● 情報の活用
#1 子どもの食習慣についての文章によると、男女ともに好きな料理の第1位は何ですか。
#2 子どもの食習慣についての文章のうち、「1) 子どもたちの食習慣・好きな料理と嫌いな食品」で始まり「位を占めていました。(図7)」で終わる部分を、そのまま書き写してください。
#3 子どもの食習慣についての文章を、最後の文の後から書き継いでください。

● 選択した文章
1) 子どもたちの食習慣・好きな料理と嫌いな食品
 現在の若者たちの食生活を見ていますと、魚よりも肉類や脂っこい料理を好み、やたらにマヨネーズなどをかけて食べる習慣があります。
 平成12年に日本体育・学校健康センターが全国の小・中学生11,478人を対象に実施した 「児童の生徒食生活等実態調査」 の結果から、子供たちの好きな料理をみてみましょう。(図6)
 好きな料理は男女子とも第1位がカレーライス、第2位は男子ラーメン、女子パスタ、第3位は男子焼肉、女子ハンバーグでした。これらで共通するのが肉と油脂です。外来料理が多く、伝統料理は寿司、うどん・きしめん、刺身、焼き魚、すきやきで上位回答20種中5種のみでした。一方、嫌いな料理は野菜と魚を使った料理です。特に野菜が多くピーマン、なす、ねぎ、にんじんが上位を占めていました。(図7)

● データ一覧
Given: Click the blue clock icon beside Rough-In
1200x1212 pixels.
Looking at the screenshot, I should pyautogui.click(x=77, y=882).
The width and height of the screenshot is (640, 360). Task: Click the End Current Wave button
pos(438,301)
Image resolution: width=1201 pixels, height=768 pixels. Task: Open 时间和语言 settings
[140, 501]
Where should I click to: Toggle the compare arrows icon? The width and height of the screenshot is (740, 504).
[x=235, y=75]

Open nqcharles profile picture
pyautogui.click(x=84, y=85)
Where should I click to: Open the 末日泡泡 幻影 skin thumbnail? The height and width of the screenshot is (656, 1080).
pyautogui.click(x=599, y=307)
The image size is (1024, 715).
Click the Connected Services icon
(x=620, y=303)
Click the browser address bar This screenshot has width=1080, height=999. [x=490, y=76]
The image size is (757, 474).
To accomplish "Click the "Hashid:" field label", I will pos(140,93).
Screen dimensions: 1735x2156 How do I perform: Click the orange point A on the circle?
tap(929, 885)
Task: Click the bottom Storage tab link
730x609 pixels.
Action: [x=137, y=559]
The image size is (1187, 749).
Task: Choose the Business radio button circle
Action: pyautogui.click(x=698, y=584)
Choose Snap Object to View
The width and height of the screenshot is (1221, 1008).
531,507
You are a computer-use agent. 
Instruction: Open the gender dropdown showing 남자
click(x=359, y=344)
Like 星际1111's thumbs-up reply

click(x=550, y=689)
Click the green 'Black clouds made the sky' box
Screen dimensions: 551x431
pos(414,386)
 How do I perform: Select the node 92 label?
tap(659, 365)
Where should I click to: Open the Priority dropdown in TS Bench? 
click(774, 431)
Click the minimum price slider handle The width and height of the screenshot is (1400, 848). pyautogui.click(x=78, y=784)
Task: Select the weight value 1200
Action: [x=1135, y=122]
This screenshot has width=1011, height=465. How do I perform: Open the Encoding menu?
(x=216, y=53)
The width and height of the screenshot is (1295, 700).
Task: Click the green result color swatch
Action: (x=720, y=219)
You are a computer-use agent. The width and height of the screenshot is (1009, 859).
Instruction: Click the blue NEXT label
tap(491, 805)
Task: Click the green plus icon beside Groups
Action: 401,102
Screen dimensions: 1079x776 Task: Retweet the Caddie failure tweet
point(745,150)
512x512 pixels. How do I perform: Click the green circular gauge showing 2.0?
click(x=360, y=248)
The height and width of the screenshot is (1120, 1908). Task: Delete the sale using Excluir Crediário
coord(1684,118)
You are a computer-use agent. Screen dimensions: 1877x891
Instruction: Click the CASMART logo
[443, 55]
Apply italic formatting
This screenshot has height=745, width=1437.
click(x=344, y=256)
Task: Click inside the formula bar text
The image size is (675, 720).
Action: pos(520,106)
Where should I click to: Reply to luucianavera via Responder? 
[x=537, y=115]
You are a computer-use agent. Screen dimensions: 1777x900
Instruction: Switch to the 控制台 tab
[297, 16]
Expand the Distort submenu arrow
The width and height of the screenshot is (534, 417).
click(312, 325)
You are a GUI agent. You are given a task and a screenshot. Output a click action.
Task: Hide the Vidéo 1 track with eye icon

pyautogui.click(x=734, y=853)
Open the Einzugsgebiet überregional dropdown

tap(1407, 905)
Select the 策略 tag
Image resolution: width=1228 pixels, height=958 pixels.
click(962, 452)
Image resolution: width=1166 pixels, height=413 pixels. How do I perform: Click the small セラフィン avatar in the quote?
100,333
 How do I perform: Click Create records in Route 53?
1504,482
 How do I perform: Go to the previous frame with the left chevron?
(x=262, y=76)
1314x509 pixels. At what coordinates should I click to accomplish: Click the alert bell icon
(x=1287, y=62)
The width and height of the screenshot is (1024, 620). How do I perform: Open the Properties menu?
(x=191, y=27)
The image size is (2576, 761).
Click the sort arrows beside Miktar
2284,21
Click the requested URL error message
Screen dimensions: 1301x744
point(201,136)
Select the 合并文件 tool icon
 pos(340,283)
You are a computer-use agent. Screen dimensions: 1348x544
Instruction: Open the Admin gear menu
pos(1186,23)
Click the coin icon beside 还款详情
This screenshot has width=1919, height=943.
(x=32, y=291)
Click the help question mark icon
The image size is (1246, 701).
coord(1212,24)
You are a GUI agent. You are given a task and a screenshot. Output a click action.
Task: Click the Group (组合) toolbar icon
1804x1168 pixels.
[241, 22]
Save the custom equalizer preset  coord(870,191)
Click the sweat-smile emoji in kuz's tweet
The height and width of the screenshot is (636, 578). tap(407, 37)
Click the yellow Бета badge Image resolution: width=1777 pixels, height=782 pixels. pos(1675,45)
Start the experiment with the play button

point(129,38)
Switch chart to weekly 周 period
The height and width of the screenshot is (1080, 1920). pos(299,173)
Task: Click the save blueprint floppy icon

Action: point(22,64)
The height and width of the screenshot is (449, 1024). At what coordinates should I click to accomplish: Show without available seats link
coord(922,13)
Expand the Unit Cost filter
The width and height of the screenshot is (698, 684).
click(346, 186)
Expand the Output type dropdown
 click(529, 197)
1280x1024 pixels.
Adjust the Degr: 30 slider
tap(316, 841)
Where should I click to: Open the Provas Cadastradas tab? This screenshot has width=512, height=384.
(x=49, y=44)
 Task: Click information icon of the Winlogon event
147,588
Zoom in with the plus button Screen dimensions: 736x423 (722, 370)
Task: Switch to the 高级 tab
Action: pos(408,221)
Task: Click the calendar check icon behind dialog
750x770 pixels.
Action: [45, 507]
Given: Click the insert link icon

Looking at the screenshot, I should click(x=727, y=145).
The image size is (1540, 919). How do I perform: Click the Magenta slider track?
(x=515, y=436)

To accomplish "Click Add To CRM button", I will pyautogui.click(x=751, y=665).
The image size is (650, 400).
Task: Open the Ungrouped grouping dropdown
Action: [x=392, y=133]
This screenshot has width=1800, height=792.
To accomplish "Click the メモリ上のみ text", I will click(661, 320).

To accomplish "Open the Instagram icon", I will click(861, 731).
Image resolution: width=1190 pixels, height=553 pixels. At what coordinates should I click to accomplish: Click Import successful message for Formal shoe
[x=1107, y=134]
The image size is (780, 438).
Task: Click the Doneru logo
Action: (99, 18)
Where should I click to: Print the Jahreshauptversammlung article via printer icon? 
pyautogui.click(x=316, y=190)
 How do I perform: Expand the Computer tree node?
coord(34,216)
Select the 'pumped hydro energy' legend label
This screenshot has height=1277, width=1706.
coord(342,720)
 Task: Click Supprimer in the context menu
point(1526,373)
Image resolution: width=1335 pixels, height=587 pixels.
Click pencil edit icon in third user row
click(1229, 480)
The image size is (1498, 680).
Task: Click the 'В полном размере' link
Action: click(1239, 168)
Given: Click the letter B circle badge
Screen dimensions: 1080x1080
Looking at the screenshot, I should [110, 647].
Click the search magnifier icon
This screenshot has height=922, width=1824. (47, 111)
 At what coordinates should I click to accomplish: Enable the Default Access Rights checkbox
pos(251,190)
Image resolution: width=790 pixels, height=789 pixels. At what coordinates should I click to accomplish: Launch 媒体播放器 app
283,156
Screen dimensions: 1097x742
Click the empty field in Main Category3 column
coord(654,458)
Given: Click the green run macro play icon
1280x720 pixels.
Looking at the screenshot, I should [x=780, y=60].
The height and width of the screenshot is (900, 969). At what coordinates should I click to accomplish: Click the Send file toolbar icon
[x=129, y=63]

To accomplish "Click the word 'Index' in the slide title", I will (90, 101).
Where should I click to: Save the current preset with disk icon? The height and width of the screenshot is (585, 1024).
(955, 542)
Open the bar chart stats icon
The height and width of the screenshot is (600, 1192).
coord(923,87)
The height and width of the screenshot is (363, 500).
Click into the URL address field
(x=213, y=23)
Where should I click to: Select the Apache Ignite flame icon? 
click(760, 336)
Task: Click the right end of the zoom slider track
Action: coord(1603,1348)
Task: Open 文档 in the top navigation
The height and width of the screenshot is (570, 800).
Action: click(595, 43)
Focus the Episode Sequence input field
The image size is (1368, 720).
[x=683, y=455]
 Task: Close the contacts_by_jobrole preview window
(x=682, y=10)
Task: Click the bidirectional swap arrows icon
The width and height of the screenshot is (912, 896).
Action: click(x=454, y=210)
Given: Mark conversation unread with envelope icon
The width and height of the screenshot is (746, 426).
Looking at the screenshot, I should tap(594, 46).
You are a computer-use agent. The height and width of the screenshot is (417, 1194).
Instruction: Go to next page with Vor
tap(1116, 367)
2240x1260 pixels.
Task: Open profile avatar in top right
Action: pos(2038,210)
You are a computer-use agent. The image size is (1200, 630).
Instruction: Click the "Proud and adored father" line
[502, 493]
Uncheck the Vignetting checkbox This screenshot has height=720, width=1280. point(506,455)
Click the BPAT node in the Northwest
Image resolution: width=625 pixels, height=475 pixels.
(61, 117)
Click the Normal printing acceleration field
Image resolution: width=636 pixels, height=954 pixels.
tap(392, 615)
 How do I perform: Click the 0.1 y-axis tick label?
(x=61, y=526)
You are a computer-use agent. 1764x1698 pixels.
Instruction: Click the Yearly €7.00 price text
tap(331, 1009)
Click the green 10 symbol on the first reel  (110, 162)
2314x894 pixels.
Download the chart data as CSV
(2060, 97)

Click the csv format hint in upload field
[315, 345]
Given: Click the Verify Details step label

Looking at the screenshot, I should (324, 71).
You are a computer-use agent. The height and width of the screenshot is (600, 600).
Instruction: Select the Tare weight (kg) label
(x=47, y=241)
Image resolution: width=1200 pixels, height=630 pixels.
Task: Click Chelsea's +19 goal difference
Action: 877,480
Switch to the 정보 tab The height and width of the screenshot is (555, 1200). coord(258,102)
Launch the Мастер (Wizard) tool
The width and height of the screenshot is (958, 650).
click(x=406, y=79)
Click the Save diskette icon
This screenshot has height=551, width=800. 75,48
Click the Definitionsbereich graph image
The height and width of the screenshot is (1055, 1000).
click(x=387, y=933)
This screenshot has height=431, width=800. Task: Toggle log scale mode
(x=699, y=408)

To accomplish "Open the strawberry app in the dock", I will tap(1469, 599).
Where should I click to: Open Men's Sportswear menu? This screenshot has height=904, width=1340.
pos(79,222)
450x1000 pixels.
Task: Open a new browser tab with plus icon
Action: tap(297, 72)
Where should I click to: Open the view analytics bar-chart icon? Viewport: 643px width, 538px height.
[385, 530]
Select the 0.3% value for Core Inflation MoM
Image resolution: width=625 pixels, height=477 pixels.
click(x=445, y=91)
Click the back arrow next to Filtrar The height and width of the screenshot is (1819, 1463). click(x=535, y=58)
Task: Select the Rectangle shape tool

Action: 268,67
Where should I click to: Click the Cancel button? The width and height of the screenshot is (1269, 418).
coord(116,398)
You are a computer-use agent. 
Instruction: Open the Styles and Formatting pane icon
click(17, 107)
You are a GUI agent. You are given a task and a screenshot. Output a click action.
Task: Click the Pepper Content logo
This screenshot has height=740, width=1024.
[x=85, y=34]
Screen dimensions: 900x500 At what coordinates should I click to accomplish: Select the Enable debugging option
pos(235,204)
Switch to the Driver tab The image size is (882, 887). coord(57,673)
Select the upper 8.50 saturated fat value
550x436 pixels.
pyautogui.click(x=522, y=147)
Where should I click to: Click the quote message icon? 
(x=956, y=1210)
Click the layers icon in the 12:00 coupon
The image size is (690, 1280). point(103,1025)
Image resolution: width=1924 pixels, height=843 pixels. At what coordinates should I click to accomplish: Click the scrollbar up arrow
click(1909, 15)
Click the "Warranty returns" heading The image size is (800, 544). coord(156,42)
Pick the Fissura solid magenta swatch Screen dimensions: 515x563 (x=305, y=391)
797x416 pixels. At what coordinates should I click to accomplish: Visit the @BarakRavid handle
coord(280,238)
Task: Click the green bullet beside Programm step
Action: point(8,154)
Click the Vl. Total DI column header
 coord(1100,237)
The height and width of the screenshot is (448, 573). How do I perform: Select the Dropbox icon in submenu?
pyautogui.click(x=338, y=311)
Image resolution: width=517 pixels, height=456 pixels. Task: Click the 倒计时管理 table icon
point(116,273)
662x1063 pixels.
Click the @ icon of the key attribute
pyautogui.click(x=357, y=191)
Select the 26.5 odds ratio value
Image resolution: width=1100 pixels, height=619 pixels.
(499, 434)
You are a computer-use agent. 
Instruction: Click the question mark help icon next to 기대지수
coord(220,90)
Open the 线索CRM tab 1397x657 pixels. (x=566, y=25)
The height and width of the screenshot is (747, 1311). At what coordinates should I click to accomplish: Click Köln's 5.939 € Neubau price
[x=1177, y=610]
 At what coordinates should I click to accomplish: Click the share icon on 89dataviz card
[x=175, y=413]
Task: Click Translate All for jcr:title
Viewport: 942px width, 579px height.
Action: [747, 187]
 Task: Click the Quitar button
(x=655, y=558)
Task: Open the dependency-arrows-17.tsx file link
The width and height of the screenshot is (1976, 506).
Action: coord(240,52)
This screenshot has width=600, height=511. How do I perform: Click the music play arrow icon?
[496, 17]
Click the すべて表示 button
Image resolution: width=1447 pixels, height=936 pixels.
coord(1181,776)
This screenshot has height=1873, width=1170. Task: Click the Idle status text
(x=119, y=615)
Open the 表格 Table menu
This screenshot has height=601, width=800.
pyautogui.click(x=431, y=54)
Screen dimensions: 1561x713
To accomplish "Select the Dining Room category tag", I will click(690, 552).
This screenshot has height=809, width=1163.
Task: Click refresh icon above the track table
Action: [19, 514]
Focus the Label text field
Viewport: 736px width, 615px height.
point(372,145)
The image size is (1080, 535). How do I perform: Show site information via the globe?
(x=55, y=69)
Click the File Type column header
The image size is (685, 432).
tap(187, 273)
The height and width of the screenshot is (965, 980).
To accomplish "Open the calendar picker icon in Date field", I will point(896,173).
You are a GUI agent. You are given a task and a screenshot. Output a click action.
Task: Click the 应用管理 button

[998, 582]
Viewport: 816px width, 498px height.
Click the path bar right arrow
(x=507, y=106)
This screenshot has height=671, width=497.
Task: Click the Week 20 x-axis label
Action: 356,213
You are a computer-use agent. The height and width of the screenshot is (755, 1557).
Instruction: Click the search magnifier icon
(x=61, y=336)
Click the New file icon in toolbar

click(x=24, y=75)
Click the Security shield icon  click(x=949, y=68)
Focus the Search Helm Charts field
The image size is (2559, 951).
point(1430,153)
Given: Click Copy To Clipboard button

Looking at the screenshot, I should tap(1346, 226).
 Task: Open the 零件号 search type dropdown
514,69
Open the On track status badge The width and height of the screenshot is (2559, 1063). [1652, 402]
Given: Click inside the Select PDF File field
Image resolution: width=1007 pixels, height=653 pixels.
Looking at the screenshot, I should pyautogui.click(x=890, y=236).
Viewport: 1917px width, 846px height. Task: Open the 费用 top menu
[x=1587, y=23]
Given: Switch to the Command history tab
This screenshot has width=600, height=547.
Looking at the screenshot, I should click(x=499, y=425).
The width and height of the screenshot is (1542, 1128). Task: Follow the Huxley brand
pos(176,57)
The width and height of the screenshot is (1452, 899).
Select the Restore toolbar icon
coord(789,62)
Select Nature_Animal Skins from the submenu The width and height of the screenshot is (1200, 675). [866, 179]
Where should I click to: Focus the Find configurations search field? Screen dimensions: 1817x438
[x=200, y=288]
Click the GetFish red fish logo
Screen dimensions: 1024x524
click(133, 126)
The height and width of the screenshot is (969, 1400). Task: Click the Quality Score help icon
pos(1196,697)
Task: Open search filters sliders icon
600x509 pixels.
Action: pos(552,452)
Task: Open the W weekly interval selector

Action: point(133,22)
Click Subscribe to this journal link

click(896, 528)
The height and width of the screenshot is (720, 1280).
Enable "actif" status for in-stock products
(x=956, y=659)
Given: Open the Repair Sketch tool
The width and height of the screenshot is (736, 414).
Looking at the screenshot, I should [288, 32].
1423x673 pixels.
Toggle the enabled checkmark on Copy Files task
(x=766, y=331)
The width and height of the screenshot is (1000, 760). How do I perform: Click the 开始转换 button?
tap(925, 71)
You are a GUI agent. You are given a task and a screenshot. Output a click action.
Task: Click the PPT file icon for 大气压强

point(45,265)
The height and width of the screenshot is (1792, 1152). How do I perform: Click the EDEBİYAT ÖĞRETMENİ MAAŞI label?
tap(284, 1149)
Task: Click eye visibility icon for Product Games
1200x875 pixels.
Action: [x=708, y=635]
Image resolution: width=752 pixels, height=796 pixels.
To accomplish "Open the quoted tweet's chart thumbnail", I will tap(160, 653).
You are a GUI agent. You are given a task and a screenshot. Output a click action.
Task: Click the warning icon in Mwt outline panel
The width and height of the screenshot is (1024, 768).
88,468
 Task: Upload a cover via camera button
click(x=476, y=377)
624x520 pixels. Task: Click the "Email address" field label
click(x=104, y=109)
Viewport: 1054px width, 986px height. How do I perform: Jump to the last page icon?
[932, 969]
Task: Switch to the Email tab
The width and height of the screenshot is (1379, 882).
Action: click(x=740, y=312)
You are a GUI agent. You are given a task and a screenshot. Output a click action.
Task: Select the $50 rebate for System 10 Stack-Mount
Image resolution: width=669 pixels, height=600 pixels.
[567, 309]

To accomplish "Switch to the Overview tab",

● 課題の結果
#1 カレーライスです。

#2
1) 子どもたちの食習慣・好きな料理と嫌いな食品
 現在の若者たちの食生活を見ていますと、魚よりも肉類や脂っこい料理を好み、やたらにマヨネーズなどをかけて食べる習慣があります。
 平成12年に日本体育・学校健康センターが全国の小・中学生11,478人を対象に実施した 「児童の生徒食生活等実態調査」 の結果から、子供たちの好きな料理をみてみましょう。(図6)
 好きな料理は男女子とも第1位がカレーライス、第2位は男子ラーメン、女子パスタ、第3位は男子焼肉、女子ハンバーグでした。これらで共通するのが肉と油脂です。外来料理が多く、伝統料理は寿司、うどん・きしめん、刺身、焼き魚、すきやきで上位回答20種中5種のみでした。一方、嫌いな料理は野菜と魚を使った料理です。特に野菜が多くピーマン、なす、ねぎ、にんじんが上位を占めていました。(図7)

#3
図6
図6 好きな料理(複数回答)
図7
図7 嫌いな食べ物 上位10位(複数回答)

2) 好き・嫌いの要素はどこから
 食べ物への好き・嫌いの有無を単純に表わすことを偏食といいますが、よく調べてみると大半が食べず嫌いです。この場合、虚弱な子どもの少食と間違えやすいので注意が必要です。子どもの偏食は一過性の生理現象とみることもあります。歯の生え揃う時期や虫歯のあるとき、気付かない疾患のあるときなど保護者の不注意が原因となることがあるからです。幼弱な子どもの防衛現象という人もいます。
 問題はその時点での保護者の子どもに対する接触態度です。過保護のため神経質、あるいは自立心のない子に育ちます。親に生活知識の無いことも、子どもの環境に対する適応能力が遅れる一因です。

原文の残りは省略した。